FRAGMENTO DE LECTURA:
Lo habitual y normal en una democracia es que las leyes que un gobierno quiere poner en marcha se hagan con el correspondiente debate en las Cortes. Para ello el Gobierno elabora un Proyecto de Ley que remite a las Cortes y en ellas, cada partido expone sus puntos de vista, se presentan enmiendas que pueden llegar a hacerse en cada uno de sus artículos y, con estas enmiendas incorporadas o rechazadas, se debate su contenido y se somete a votación.
Frente a esta forma habitual de tramitar y aprobar las leyes existe otra formula que si bien también es democrática porque se contempla en nuestra Constitución, está reservado para situaciones de «extraordinaria y urgente necesidad». Es el decreto ley, en el que se simplifican al máximo los plazos, las enmiendas y el debate parlamentario, y entran inmediatamente en vigor tras su publicación en el BOE, generalmente al día siguiente de su aprobación en el Consejo de Ministros. Desde esta fecha, el Congreso dispone de 30 días para su convalidación o derogación. Pues bien, este último sistema -el del decreto-ley- que es menos democrático por ser menos participativo, ha sido el procedimiento legislativo favorito para Pedro Sánchez después que accediera al Gobierno por la moción de censura. Con este sistema, si un partido tiene mayoría absoluta en el Congreso puede llegar a transformarse en una autentica y verdadera dictadura aunque se esté, teóricamente, en una democracia.
Vienen estas consideraciones a colación porque el Gobierno Sánchez, de los 64 Consejos de Ministros que ha tenido, ha tramitado 37 Decretos-Leyes, frente a tan solo 14 proyectos de Ley. De ellos Sánchez solo ha visto un decreto-ley derogado: el del alquiler de enero de 2019, y ello porque Unidas Podemos, su socio de Gobierno, votó en contra. Concretamente, en los seis primeros meses el Gobierno de coalición, hubo un decreto-ley por semana con la particularidad de que antes de decretarse el estado de alarma no hubo “decretazos”.

INSTRUCCIONES:
Responda estas preguntas con lo que dice el texto sobre los decretos ley:
1. ¿De cuántos días dispone el Congreso para convalidar o derogar un decreto ley?
2. ¿Cuántos decretos ley y cuántos proyectos de ley ha tramitado el Gobierno Sánchez en sus 64 Consejos de Ministros?
3. ¿Qué decreto ley le fue derogado a Sánchez?

[Datos de origen]
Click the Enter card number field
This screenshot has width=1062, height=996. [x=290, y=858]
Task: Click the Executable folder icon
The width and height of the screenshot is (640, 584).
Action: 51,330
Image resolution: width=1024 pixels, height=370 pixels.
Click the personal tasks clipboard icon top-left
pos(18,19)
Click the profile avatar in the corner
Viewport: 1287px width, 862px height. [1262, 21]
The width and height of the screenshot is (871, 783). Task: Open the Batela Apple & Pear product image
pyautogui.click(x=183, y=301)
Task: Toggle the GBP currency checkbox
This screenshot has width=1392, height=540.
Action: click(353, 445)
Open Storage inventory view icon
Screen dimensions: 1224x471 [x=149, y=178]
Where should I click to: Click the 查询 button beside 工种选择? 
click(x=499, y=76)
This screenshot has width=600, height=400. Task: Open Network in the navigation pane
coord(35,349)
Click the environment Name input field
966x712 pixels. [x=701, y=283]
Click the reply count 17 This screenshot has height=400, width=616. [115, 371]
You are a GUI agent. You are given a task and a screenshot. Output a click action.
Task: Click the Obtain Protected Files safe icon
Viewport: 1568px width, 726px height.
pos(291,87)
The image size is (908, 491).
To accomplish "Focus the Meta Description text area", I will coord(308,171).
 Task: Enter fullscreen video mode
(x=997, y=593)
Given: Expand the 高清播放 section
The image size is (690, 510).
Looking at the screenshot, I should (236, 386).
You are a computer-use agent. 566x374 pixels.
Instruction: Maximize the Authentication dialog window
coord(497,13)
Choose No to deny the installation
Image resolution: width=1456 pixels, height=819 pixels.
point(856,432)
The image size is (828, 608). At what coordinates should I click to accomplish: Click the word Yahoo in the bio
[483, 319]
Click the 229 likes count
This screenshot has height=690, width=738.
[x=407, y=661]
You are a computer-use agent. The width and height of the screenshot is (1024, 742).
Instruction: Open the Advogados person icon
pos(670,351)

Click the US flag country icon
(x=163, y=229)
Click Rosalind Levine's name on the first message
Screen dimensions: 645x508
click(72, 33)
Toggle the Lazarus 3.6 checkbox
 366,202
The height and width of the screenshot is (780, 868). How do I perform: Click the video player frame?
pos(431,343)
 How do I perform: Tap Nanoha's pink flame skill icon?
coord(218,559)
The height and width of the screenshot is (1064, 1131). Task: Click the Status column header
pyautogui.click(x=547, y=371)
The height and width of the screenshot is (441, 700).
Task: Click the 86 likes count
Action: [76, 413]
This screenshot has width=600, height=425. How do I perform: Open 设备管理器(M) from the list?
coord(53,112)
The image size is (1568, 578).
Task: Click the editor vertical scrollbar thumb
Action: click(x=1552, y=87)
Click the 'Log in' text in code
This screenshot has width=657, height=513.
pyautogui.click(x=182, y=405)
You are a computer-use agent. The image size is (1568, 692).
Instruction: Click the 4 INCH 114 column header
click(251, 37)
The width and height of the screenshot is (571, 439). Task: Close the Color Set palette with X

RESPUESTA:
1. De 30 días.
2. 37 decretos ley y 14 proyectos de ley.
3. El del alquiler de enero de 2019.